Uh oh, some pioneer woman is cooking food for my brother? Dan and Kay are former hot-shot computer professionals who traveled the world working for the big dogs like Dell. He’s a hard-core gamer. Hearing the word “pioneer” come out of a guy who blithely mentions the “Kobayashi Maru” was a bit disconcerting, to say the least. I know living in Texas can have long-term damaging effects, so I was tempted to attribute it to heat & humidity-inspired dementia. Then he explained that The Pioneer Woman was a website filled with great recipes. After tasting the enchiladas (which were mighty fine) I decided to dig deeper into this homespun hussy who seems to be finding her way into my brother’s heart through his stomach.

Know what? The Pioneer Woman rocks. The tagline gives you a sense of what’s coming: “Plowing through life in the country…one calf nut at a time.” It’s the brainchild of Ree Drummond, who describes herself as “a moderately agoraphobic ranch wife and mother of four.” She rules the roost on her husband’s family cattle ranch in Oklahoma, but this is no deep-fried-butter-stuffed-twinkie redneck blog.

Ree is funny, for one thing. Her posts are full of irony and self-effacing humor. She talks about her “weird kids” and her admitted inability to resist taking photos of her husband’s butt when he dons chaps (she refers to him as “Marlboro Man”). I read deeper into the pages of this site than I usually do when visiting a new place, and I had fun there. It’s not just about food, either. She has sections on homeschooling, running a cow-calf operation, photography, and country life. But it’s mostly about food, with great photography…this is no amateur hack job.

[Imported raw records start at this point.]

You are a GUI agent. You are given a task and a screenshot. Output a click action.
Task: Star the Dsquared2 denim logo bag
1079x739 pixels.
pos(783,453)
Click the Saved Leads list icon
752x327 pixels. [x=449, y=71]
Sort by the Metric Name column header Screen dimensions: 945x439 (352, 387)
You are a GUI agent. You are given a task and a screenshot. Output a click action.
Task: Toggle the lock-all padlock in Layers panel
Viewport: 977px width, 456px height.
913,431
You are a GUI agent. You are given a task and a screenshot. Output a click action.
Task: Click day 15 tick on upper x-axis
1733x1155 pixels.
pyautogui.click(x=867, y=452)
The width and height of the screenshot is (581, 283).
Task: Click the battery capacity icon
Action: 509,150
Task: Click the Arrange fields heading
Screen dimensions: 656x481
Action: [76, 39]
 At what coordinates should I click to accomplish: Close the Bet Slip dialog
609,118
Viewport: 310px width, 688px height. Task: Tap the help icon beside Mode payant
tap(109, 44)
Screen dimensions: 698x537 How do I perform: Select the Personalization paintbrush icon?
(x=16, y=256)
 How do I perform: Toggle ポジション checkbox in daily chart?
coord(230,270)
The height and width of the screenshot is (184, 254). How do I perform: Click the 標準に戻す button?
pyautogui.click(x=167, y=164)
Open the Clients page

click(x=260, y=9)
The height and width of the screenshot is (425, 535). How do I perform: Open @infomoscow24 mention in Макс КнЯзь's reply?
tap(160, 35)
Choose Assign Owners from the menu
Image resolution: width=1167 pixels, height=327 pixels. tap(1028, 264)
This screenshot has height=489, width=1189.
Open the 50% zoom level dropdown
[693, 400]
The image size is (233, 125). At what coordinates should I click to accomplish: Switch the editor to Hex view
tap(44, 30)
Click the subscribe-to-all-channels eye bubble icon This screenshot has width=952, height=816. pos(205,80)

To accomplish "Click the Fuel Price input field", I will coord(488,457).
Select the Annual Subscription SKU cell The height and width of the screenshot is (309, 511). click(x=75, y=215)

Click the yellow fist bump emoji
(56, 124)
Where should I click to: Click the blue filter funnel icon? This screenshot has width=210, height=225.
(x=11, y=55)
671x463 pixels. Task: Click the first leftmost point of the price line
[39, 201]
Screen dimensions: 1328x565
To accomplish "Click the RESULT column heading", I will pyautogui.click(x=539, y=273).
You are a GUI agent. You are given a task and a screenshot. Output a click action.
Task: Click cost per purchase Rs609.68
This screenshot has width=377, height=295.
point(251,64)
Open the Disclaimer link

Which isn’t surprising, considering Ree has just published her second cookbook, and is in her third season on The Food Network. What I like about  Ree’s approach is that the food is simple to make, the approach is down-home, but the results are classy. That’s a hard balance to strike, but she manages over and over. And did I mention she’s funny? While you’re in the middle of reading the instructions for making shrimp tacos, for instance, you’ll run across this admonition on the application of fresh lime juice:

“I can not express to you how important this element is. It’s so important, in fact, that if you leave it out, your life will begin to spiral downward into a series of mishaps and disappointments and forty years from now you’ll knock yourself over the head and say ‘WHY didn’t I add that squeeze of lime to my shrimp taco that one day? WHY?’ Don’t let this happen to you.”

Here’s The Pioneer Woman’s take on beef enchiladas. They were tasty, they were satisfying, they were without strange twists, odd ingredients, or extra steps. Though the flavor balance is excellent, they aren’t super spicy, so adjust the heat level by chopping up a fresh chile (or two) of your choice and tossing it into the beef mixture before cooking.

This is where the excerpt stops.